Exercise requirements – Copy out the rows below verbatim, beginning with the line containing "Task: Click the 39 impressions value" and ending with the line containing "Action: click(57, 327)", both included.
==== Records provided ====
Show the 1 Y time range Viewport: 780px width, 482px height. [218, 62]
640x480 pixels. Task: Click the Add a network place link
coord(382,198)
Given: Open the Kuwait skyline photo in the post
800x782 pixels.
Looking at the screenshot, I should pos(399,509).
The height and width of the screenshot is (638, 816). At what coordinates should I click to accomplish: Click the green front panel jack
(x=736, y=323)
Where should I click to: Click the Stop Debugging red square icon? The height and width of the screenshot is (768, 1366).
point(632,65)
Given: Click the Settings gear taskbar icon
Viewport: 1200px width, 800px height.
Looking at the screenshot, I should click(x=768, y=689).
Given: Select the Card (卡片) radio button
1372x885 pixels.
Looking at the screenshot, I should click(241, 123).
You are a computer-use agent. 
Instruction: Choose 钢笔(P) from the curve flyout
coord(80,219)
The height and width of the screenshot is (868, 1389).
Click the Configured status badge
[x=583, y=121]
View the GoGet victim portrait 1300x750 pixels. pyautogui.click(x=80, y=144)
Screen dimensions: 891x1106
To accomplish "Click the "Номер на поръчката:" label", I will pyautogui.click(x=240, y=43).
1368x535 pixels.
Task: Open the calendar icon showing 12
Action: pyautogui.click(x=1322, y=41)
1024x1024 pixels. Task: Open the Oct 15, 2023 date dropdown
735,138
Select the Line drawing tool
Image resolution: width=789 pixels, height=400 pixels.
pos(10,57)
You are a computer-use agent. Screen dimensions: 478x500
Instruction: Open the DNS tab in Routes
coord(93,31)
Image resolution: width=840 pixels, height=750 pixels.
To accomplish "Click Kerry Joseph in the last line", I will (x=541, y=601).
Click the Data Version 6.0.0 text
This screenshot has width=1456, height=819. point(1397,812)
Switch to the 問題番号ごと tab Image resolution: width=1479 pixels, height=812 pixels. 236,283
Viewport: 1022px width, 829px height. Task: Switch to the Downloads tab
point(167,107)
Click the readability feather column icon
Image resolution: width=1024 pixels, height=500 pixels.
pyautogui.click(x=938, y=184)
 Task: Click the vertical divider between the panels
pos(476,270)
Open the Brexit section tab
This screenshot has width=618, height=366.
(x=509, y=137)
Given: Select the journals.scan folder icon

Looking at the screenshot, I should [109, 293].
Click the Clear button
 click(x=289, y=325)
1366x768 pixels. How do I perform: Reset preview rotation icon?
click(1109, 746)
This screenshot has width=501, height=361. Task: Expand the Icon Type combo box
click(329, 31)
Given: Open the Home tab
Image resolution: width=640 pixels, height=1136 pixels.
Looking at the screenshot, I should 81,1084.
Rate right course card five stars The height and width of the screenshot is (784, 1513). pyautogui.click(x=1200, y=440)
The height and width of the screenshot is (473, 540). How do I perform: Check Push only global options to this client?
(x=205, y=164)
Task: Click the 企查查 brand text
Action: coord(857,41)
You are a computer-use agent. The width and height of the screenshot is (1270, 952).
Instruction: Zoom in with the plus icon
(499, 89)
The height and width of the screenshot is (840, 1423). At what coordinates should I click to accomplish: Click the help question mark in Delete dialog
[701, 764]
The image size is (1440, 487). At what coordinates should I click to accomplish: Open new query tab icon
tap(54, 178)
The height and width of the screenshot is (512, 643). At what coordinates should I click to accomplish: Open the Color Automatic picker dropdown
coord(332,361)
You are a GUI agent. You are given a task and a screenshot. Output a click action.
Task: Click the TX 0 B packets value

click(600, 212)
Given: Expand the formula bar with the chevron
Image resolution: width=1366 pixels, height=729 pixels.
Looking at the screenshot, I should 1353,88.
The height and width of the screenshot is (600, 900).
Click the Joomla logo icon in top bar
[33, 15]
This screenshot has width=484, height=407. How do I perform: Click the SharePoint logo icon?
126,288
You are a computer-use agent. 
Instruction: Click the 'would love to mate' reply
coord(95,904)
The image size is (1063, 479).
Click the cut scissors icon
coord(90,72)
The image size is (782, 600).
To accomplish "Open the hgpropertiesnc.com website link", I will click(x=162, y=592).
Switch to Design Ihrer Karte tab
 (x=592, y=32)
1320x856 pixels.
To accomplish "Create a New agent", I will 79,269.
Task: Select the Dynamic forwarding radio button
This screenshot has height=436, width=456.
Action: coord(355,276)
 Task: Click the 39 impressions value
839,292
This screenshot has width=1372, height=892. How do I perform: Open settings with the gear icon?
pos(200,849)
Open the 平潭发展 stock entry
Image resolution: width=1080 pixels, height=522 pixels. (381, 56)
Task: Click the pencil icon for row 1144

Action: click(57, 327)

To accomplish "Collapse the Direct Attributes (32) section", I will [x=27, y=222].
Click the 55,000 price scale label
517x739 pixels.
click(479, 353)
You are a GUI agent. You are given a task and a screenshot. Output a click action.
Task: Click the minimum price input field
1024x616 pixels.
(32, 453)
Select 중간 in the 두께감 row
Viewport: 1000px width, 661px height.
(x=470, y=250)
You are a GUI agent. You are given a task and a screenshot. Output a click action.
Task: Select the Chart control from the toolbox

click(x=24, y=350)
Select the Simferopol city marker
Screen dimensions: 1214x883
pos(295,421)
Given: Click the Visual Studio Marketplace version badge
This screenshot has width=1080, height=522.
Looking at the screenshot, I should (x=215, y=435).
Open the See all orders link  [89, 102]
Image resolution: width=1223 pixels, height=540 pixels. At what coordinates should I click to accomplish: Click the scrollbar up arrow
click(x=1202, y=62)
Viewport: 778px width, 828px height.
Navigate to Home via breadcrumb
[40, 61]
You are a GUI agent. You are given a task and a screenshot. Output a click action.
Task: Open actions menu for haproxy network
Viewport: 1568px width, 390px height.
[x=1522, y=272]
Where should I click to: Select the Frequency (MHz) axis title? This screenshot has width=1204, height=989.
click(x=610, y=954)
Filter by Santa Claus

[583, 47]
====
Correct output –
 Task: Click the 39 impressions value
839,292
This screenshot has width=1372, height=892. How do I perform: Open settings with the gear icon?
pos(200,849)
Open the 平潭发展 stock entry
Image resolution: width=1080 pixels, height=522 pixels. (381, 56)
Task: Click the pencil icon for row 1144

Action: click(57, 327)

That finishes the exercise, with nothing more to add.